The C906 core in Allwinner D1 SoC will make an excellent competitor to the Pi Zero when it ships on the promised $10 to $15 Sipeed and Pine64 boards later in the year -- and that will be a real price where you can buy as many as you want, not the "$5 but you can only buy one" fake Pi Zero price.

The $99 "Nezha" board with the D1 is of course not value-competitive for that performance level. It's a manufacturer's (i.e. Allwinner) prototype board for volume manufacturers such as Pine64 to use to develop software while they work on their own board.

The same goes for the HiFive Unmatched. It's not intended for volume production, it's for developers to use to prepare software for later high volume boards (including the BeagleV).


Intel have announced they'll be making them next year: https://www.anandtech.com/show/16780/intel-to-create-riscv-d...


Is it coming with some SATA interface?


If they do I hope those chips get better mainline Linux kernel support than the ARM based ones. The work the Armbian devs are doing is amazing, but they are still missing drivers from the manufacturer. Mainly for proper graphics and video encoding/decoding. The only operating system where this works well is in Android with an archaic kernel.

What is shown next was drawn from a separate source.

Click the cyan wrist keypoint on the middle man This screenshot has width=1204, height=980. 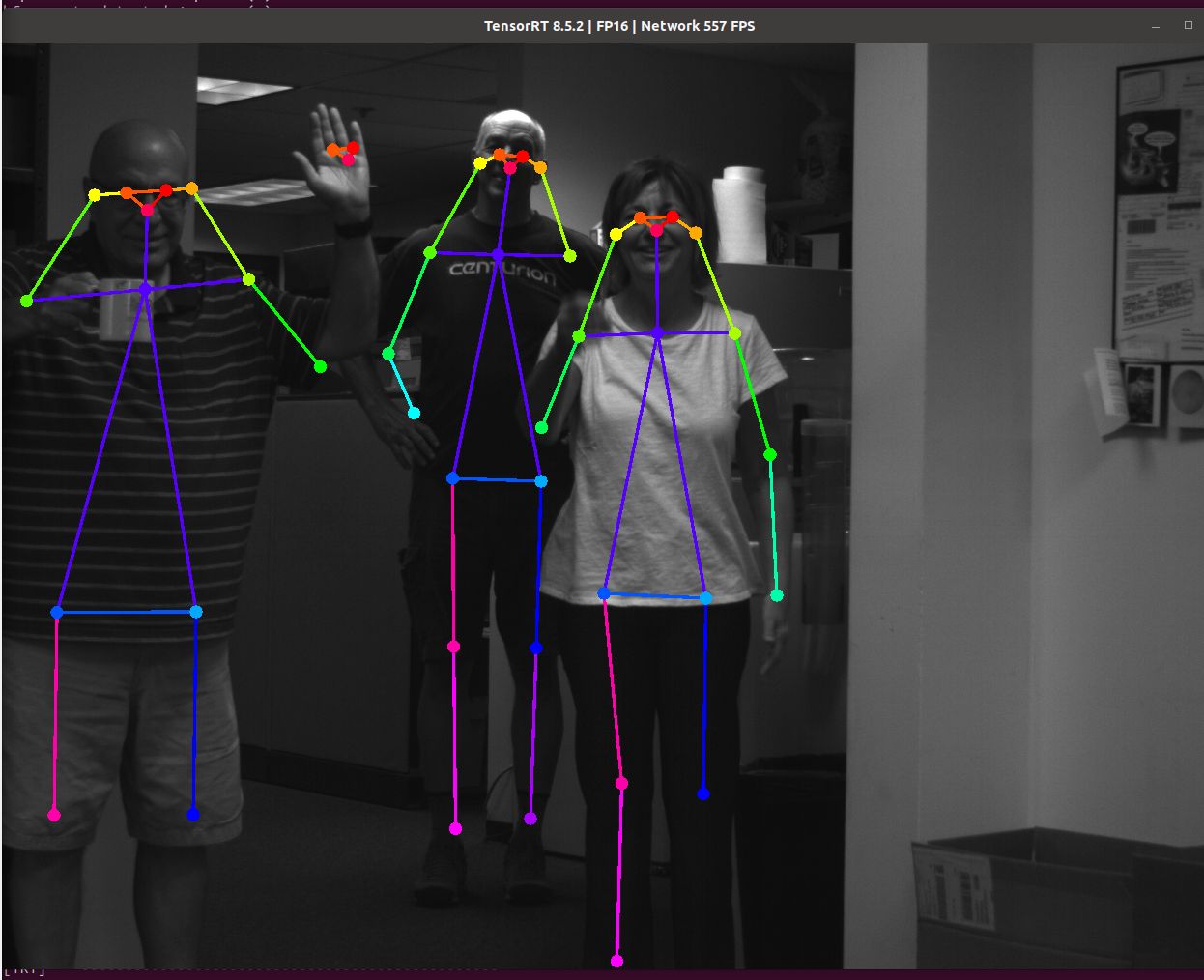pos(414,413)
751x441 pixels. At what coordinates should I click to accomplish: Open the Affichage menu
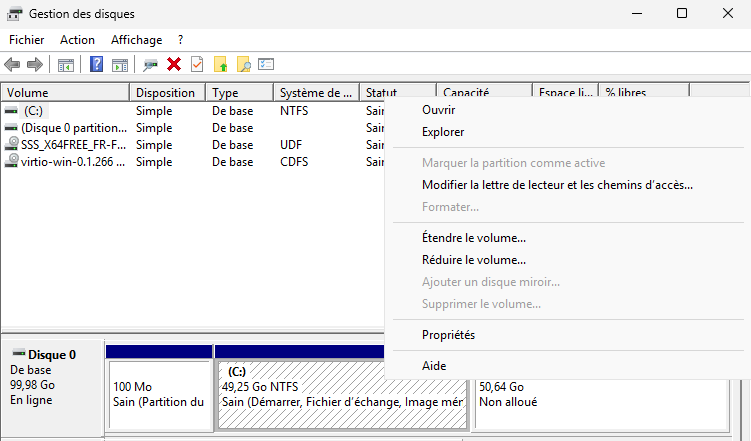tap(136, 40)
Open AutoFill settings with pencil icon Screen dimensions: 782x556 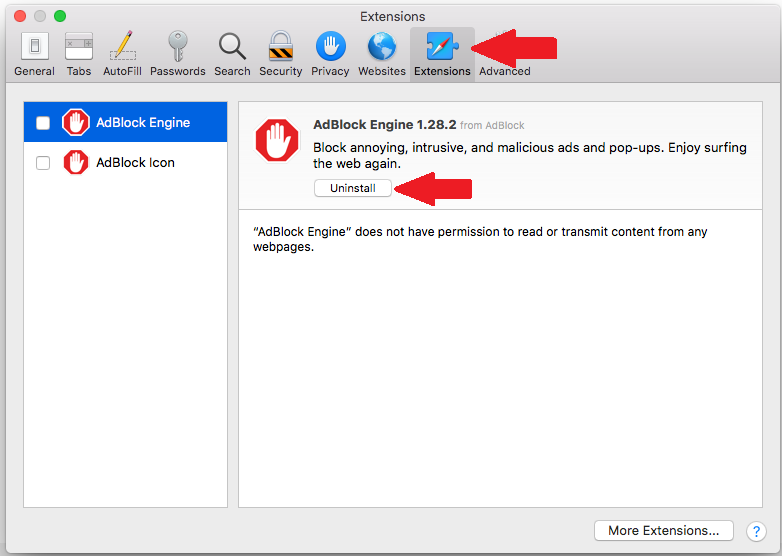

The CPU support is already pretty good and for example Huawei is pushing important Linux kernel patches.

What you are talking about is drivers for peripherals, which is are SoC-level issues, and really up to the partners (like Allwinner, SiPeed, etc). So far documentation is the most critical part and it's a very mixed bag. I think this will be much like the Arm experience, albeit everyone is at least using device trees these days.


and a little desktop box. Gotta be quicker than a Raspberry PI 4 though.